Studio album by Yolandita Monge
- Released: 1988
- Recorded: Miami
- Genre: Latin pop
- Label: CBS Records / Orosound Records
- Producer: Rudy Pérez, Ricardo Eddy Martínez

Yolandita Monge chronology
| Nunca Te Diré Adiós / En Concierto (1988) | Vivencias (1988) | Portfolio (1990) |

= Vivencias (Yolandita Monge album) =

Vivencias (Experiences) is the sixteenth (16th) studio album by Puerto Rican singer Yolandita Monge. It was released in 1988 and includes the massive hits "Este Amor Que Hay que Callar", "Borinqueña”, “Débil", "Quítame A Ese Hombre Del Corazón", "Por Tí (Call Me)", "Acaríciame", and "Cuando Termina Un Amor". Nearly all the tracks in this album were huge radio hits that the singer still performs in her live shows. This album earned the first Platinum status for a female Puerto Rican singer. Since then, it has earned double Platinum and double Gold status. The album's cover picture was taken by late photographer and stylist Raúl Torres.

The track "Este Amor Que Hay Que Callar", composed by Canarian singer-songwriter Braulio, caused considerable controversy in Puerto Rico due to its theme of adultery. At the time, some conservative radio stations refused to play the song deeming the lyrics too explicit.

GIVEN DATA ->
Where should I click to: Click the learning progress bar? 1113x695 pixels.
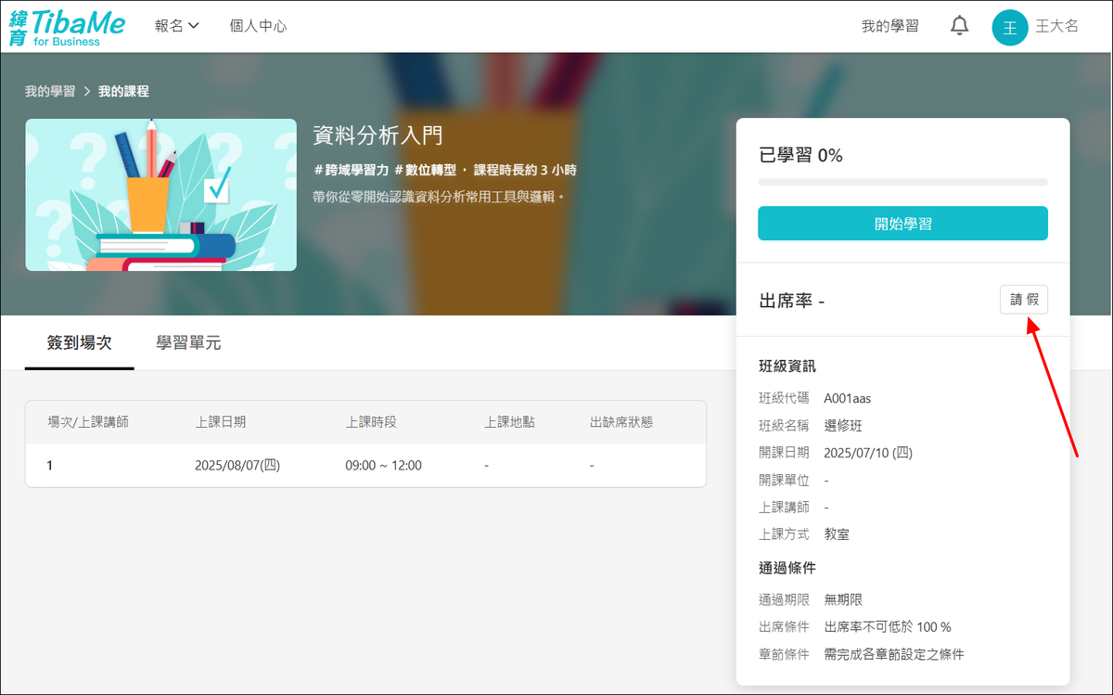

LIST OF TASKS ->
- a) Reproduce the part of the Vivencias album article from "Yolandita Monge chronology" up to and including "stylist Raúl Torres.".
- b) Proceed with the article on the album Vivencias, writing on from the point where it ends.
The data given after the album article is separate material, unrelated to the article itself.

IN RESPONSE ->
- a)
Yolandita Monge chronology
| Nunca Te Diré Adiós / En Concierto (1988) | Vivencias (1988) | Portfolio (1990) |

= Vivencias (Yolandita Monge album) =

Vivencias (Experiences) is the sixteenth (16th) studio album by Puerto Rican singer Yolandita Monge. It was released in 1988 and includes the massive hits "Este Amor Que Hay que Callar", "Borinqueña”, “Débil", "Quítame A Ese Hombre Del Corazón", "Por Tí (Call Me)", "Acaríciame", and "Cuando Termina Un Amor". Nearly all the tracks in this album were huge radio hits that the singer still performs in her live shows. This album earned the first Platinum status for a female Puerto Rican singer. Since then, it has earned double Platinum and double Gold status. The album's cover picture was taken by late photographer and stylist Raúl Torres.

- b)
The dance song "Por Tí (Call Me)" was remixed by DJ Pablo Flores and became a club anthem in Puerto Rico and USA. Those remixes were released in a best selling Maxi-Single, a first for a female singer of Puerto Rico and Latin America.

Due to the massive sales and constant radio play of this album, Monge also recorded a music video of all the tracks of this release also titled Vivencias, which was available in VHS and is now sold-out and out of print. Three of the songs from this 1989 special music video ("Este Amor Que Hay Que Callar", "Débil", and "Quítame A Ese Hombre Del Corazón") were re-released in 2007 in DVD format in the Demasiado Fuerte album of 2007.

It is the most successful album of Monge's career and recognized as the one where the singer reached her peak in terms of popularity in Puerto Rico and Latin American markets. This release is her only studio album from her CBS Records years that is exclusively available as a digital download at Amazon.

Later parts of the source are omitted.